Data provided Start Marker

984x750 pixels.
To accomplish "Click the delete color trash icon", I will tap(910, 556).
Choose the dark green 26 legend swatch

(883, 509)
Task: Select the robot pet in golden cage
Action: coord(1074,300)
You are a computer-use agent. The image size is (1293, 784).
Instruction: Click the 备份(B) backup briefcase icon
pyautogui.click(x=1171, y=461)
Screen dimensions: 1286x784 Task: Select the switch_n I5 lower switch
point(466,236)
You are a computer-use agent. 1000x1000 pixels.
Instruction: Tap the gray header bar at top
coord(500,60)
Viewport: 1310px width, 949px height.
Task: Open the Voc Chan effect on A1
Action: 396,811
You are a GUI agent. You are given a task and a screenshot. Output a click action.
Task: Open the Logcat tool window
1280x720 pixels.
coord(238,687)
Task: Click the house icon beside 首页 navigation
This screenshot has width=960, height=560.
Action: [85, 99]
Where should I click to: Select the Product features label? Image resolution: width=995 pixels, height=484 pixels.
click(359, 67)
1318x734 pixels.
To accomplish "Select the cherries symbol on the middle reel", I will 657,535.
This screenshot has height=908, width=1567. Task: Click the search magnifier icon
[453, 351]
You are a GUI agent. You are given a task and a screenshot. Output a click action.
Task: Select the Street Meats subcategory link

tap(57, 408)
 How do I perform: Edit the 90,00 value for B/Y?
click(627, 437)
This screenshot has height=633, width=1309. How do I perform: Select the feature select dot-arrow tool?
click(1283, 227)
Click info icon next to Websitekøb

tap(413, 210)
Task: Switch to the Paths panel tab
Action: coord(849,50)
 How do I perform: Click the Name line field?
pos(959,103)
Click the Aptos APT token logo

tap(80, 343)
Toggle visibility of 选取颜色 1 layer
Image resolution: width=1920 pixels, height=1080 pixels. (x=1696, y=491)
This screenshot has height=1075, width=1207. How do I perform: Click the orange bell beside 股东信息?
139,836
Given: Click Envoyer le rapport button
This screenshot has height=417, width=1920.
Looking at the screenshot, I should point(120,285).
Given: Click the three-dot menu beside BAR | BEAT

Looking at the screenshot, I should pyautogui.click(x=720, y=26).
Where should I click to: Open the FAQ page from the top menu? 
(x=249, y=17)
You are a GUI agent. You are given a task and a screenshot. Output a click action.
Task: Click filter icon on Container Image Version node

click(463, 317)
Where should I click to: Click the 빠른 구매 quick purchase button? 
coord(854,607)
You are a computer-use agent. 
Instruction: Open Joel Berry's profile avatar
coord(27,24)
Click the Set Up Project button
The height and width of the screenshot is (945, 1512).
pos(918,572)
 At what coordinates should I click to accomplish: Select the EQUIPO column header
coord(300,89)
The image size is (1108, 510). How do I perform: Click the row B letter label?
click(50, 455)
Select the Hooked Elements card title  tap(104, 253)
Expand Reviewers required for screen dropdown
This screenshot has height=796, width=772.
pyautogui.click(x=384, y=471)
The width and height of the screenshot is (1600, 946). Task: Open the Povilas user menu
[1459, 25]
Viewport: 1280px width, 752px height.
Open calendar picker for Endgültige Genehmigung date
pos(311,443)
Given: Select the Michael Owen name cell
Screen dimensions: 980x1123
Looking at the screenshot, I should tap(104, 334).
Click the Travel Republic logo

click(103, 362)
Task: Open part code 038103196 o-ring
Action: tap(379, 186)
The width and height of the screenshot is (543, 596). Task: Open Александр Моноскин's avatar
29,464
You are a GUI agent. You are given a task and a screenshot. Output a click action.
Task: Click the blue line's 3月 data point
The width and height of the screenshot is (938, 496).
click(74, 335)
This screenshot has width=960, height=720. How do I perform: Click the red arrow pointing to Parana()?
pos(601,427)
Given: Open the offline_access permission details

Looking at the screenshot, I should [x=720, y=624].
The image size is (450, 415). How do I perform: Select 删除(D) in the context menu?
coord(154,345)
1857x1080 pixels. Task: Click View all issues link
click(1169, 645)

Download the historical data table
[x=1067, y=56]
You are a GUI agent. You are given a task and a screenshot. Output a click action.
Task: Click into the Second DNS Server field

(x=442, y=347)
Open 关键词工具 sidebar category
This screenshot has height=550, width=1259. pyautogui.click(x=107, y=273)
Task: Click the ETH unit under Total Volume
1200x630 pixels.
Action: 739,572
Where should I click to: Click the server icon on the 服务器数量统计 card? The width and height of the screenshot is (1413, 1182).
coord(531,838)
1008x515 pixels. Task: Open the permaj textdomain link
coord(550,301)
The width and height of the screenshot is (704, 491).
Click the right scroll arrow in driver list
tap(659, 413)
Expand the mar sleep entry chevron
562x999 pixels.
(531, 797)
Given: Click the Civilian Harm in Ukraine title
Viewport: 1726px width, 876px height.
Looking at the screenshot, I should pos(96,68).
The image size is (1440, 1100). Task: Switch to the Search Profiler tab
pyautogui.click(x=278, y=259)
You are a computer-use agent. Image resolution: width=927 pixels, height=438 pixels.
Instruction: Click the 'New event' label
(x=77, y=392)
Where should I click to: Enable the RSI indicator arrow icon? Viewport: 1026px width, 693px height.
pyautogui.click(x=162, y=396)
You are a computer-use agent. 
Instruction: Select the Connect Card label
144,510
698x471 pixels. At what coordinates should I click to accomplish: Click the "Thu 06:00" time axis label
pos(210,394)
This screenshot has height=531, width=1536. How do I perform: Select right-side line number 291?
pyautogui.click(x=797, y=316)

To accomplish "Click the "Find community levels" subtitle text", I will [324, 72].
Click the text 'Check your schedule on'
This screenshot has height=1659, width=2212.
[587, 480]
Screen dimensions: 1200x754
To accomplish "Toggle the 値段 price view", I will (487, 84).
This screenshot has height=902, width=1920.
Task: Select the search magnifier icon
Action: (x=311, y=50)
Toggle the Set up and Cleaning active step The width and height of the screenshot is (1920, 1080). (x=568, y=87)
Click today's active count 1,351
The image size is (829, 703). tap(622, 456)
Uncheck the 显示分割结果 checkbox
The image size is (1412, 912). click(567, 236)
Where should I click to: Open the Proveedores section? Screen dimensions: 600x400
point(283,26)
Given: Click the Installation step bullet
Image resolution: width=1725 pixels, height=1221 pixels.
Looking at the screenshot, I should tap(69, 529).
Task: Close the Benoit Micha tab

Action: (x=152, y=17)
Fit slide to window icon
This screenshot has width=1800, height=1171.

Data provided End Marker

Could you return exactly the stretch of the data above that starts at the line with "Given: Click the three-dot" and ends at the line with "Given: Select the Michael Owen name cell", both lines included?

### Response box
Given: Click the three-dot menu beside BAR | BEAT

Looking at the screenshot, I should pyautogui.click(x=720, y=26).
Where should I click to: Open the FAQ page from the top menu? 
(x=249, y=17)
You are a GUI agent. You are given a task and a screenshot. Output a click action.
Task: Click filter icon on Container Image Version node

click(463, 317)
Where should I click to: Click the 빠른 구매 quick purchase button? 
coord(854,607)
You are a computer-use agent. 
Instruction: Open Joel Berry's profile avatar
coord(27,24)
Click the Set Up Project button
The height and width of the screenshot is (945, 1512).
pos(918,572)
 At what coordinates should I click to accomplish: Select the EQUIPO column header
coord(300,89)
The image size is (1108, 510). How do I perform: Click the row B letter label?
click(50, 455)
Select the Hooked Elements card title  tap(104, 253)
Expand Reviewers required for screen dropdown
This screenshot has height=796, width=772.
pyautogui.click(x=384, y=471)
The width and height of the screenshot is (1600, 946). Task: Open the Povilas user menu
[1459, 25]
Viewport: 1280px width, 752px height.
Open calendar picker for Endgültige Genehmigung date
pos(311,443)
Given: Select the Michael Owen name cell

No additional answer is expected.